Chris Angelico rosuav at gmail.com
Fri Jan 22 07:28:05 EST 2016


On Fri, Jan 22, 2016 at 10:54 PM, Marko Rauhamaa <marko at pacujo.net> wrote:
> Chris Angelico <rosuav at gmail.com>:
>
>> On Fri, Jan 22, 2016 at 9:19 PM, Marko Rauhamaa <marko at pacujo.net> wrote:
>> So what do you do with a huge program?
>
> Modularize. Treat each module as a separate product with its own release
> cycle, documentation, apis, ownership etc.
>
> What is a reasonable size of a module? It is something you would
> consider replacing with a new implementation with a moderate effort
> (say, in a single quarter).
>
>> CPython is a large and complex program. How do you propose doing it
>> "right"?
>
> I don't know CPython specifically to give solid recommendations, but I
> would imagine the core language engine should be in a repository
> separate from the standard library, and most standard library modules
> should be in their respective repositories and have their individual
> internal release cycles.
>
> A CPython release would then weave the package together from the
> components that were previously (internally) released.

Okay. So let's suppose we strip out huge slabs of the standard library
and make an absolutely minimal "base library", with an "extended
library" that can run on its own separate release cycle. (This has
already been discussed; the biggest problems with the idea aren't
technical, but logistical - not just for the Python devs but for
everyone who has to get approval for software upgrades.) Let's suppose
the base library consists of just the modules necessary for a basic
invocation:

rosuav at sikorsky:~$ python3 -c 'import sys; print(sorted(sys.modules.keys()))'
['__main__', '_codecs', '_collections_abc', '_frozen_importlib',
'_frozen_importlib_external', '_imp', '_io', '_signal',
'_sitebuiltins', '_stat', '_sysconfigdata', '_thread', '_warnings',
'_weakref', '_weakrefset', 'abc', 'builtins', 'codecs', 'encodings',
'encodings.aliases', 'encodings.latin_1', 'encodings.utf_8', 'errno',
'genericpath', 'io', 'marshal', 'os', 'os.path', 'posix', 'posixpath',
'site', 'stat', 'sys', 'sysconfig', 'zipimport']

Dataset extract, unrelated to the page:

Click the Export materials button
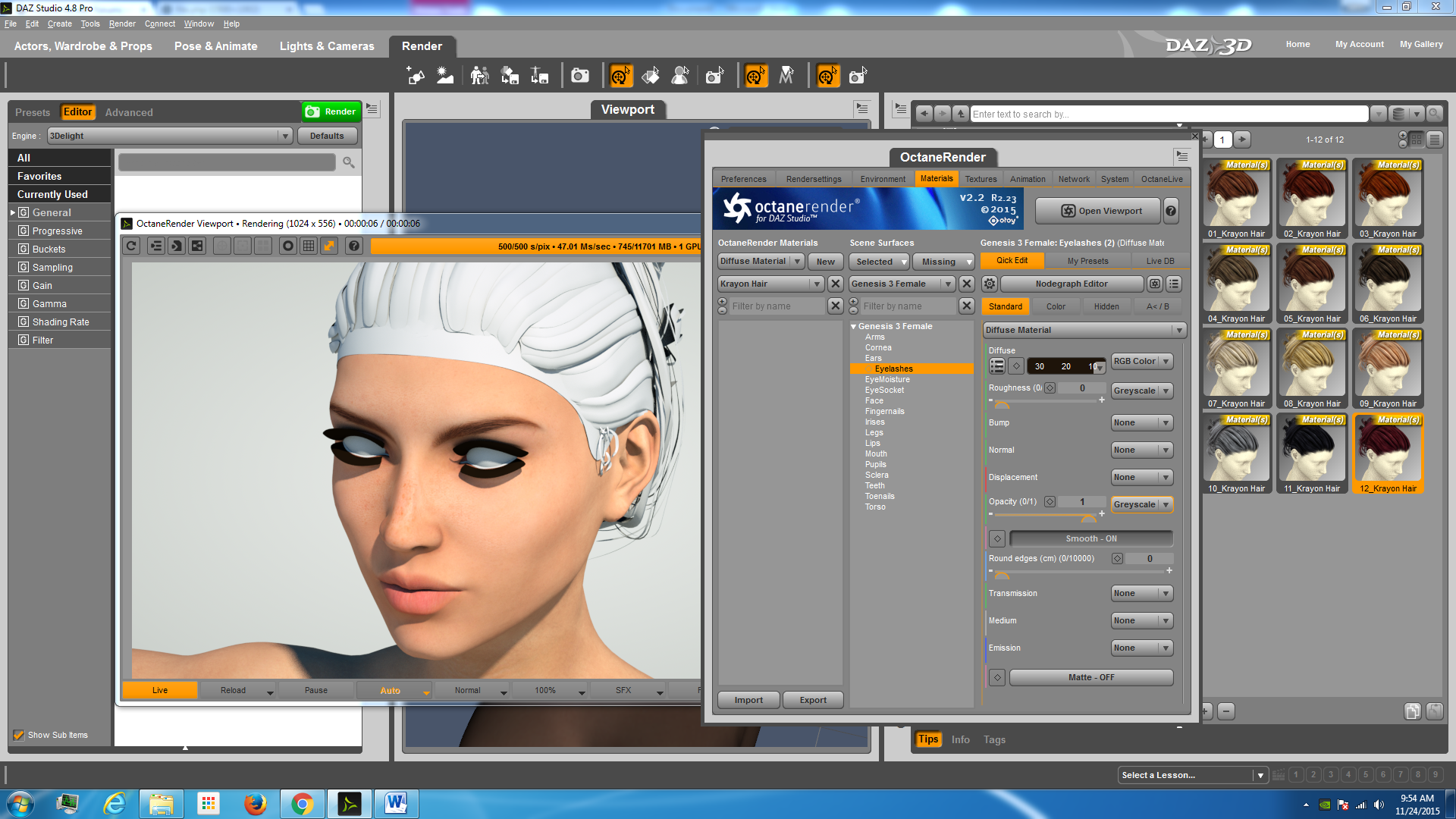Image resolution: width=1456 pixels, height=819 pixels. pyautogui.click(x=813, y=700)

Alright. Can you rewrite all of those modules in three months? Not
even digging into the language itself, just the base library. This is
the bare minimum to get a viable Python execution environment going
(you might be able to cut it down a bit, but not much), so it can't be
modularized into separate projects.

And then there's the language itself. The cpython/Python directory has
58 .c files, many of which are closely tied to each other. The
cpython/Objects directory has another 39, representing specific object
types (bytes, tuple, range, method) that are implemented in C. And
cpython/Parser has 17 more just to handle the language parser. Edits
often affect multiple files and must be kept in sync. How would you
modularize that out? Which part would you spin off as a separate
project with its own release cycle? The garbage collector? The string
object? The peephole optimizer? The import machinery? Each of these is
already too big to rewrite in three months, plus they're fairly
tightly linked to all the other modules. All that code represents the
accumulation of hundreds of thousands of fixes to prevent tens of
millions of bugs (some of which will be visible on bugs.python.org,
but most would have been found and prevented during early testing);
throwing the code away means throwing all that away.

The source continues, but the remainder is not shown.